Коптюгов пристально поглядел на него. Значит, я не ошибся: он все заметил и понял… Рассказал ли отцу? Наверно, еще нет. Но этот парень — не Сашка и не Генка, которые умеют держать язык за зубами. Вполне может где-нибудь и когда-нибудь брякнуть по дурочке… Ему понадобилось усилие, чтобы притвориться недоуменным: о чем ты? Давай уж, если замахнулся, не стесняйся, Генка свой человек…
— Ты платил шихтарям, чтобы они только болванки в корзину загрузили?
— Ну, даешь! — сказал Коптюгов. — Приснилось тебе, что ли?
— Я же видел.
— Ничего ты не видел, — спокойно, даже равнодушно сказал Коптюгов, — работяги попросили в долг до получки. Ты у них спроси — давным-давно уже отдали… Ну, по последней?
Сергей отказался, Коптюгов и Генка выпили по рюмке. Пора было домой. Сергей пошел на кухню поторопить Будиловского — им по пути. Там уже домывали последние тарелки. Стоя в дверях, потому что на маленькой кухне и троим было тесно, Сергей глядел, как быстро работают девушки, и думал: почему Коптюгов наврал? Наврал ведь! Значит, не хочет, чтобы это пошло дальше. Но, значит, сделано плохое дело — почему же тогда молчит отец?
Хотя выпил Сергей немного, все-таки выпитое обострило в нем ощущение несправедливости. И, сказав Будиловскому: давай закругляйся по-быстрому, он вернулся в комнату. Коптюгов и Генка сразу замолчали, едва он вошел.

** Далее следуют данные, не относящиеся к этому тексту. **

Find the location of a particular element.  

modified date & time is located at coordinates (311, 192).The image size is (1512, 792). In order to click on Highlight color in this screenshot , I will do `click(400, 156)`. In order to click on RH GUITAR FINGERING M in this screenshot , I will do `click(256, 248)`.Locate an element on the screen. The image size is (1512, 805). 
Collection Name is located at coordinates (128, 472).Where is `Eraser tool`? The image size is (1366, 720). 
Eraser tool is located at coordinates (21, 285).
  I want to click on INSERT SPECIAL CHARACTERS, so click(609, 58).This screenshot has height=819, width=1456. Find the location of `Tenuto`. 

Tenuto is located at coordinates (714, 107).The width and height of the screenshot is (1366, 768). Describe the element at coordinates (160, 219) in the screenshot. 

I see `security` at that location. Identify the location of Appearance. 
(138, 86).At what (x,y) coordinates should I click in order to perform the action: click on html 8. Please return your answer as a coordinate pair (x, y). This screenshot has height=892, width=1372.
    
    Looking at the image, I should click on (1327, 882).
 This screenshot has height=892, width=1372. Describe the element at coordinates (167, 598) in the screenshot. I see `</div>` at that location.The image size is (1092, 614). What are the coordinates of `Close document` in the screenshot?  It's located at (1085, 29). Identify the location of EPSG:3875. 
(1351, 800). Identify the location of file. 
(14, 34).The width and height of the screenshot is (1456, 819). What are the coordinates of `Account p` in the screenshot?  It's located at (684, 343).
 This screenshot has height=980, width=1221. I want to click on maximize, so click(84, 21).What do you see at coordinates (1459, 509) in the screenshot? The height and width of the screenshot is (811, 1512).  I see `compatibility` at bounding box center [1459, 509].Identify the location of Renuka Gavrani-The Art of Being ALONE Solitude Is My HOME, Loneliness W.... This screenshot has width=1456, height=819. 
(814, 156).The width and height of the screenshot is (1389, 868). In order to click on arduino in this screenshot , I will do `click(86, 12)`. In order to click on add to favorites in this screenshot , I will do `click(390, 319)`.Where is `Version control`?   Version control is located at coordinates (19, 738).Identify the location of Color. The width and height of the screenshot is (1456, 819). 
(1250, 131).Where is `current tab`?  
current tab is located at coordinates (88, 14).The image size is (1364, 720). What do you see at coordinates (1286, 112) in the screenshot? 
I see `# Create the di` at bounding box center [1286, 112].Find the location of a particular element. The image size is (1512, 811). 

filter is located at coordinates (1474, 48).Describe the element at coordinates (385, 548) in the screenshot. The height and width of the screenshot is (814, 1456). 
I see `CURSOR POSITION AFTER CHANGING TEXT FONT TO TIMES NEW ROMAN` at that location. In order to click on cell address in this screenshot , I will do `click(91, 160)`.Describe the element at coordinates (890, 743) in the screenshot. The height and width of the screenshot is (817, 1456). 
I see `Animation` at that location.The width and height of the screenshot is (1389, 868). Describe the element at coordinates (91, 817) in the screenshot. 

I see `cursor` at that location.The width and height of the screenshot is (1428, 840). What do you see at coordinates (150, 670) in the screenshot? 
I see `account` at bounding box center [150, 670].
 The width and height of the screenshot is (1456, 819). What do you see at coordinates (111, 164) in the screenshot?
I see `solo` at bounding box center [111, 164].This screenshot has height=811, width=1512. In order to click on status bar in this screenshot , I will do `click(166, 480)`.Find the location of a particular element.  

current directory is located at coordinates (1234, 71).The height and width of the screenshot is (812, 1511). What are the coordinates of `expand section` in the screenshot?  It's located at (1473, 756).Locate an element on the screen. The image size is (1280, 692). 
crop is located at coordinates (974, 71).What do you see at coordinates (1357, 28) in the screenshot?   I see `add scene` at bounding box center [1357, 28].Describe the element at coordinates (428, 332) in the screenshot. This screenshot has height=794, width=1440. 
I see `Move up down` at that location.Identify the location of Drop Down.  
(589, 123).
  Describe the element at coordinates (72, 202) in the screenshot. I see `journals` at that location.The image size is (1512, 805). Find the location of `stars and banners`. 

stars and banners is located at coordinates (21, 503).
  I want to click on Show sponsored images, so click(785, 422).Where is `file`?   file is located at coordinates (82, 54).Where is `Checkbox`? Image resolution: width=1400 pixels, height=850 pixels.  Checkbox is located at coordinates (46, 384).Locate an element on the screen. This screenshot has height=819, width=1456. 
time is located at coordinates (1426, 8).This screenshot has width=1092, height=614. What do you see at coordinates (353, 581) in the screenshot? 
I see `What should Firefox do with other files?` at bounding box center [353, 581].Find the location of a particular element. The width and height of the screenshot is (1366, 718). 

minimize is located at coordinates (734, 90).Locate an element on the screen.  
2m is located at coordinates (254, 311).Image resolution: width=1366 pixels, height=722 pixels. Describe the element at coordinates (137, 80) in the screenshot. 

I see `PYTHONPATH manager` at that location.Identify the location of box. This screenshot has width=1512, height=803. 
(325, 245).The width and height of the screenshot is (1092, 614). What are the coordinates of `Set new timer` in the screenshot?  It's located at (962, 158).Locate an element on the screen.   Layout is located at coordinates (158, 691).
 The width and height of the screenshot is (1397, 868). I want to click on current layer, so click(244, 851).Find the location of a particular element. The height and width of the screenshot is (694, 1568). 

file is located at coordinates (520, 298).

— Не надо крутить, Костя, — сказал Сергей. — Конечно, ты легко отговорился, у тебя все продумано… Но только, знаешь, противно все это. Любая показуха противна. И так-то ее в жизни хоть отбавляй, а тут еще мы…
— Ну, Гамлет! — сказал Генка. — Пить или не пить, вот в чем вопрос.
— Ты сегодня не устал трепаться? — усмехнулся, повернувшись к нему, Сергей. — Неужели и ты не понимаешь, что это противно?
— Хватит! — тихо и зло сказал Коптюгов. — Выпил лишку, так не мели ерунду. Ничего не было. Никаких денег, никакой показухи. Понял или повторить?
— Тогда почему мы не можем так же работать каждый день? — спросил Сергей.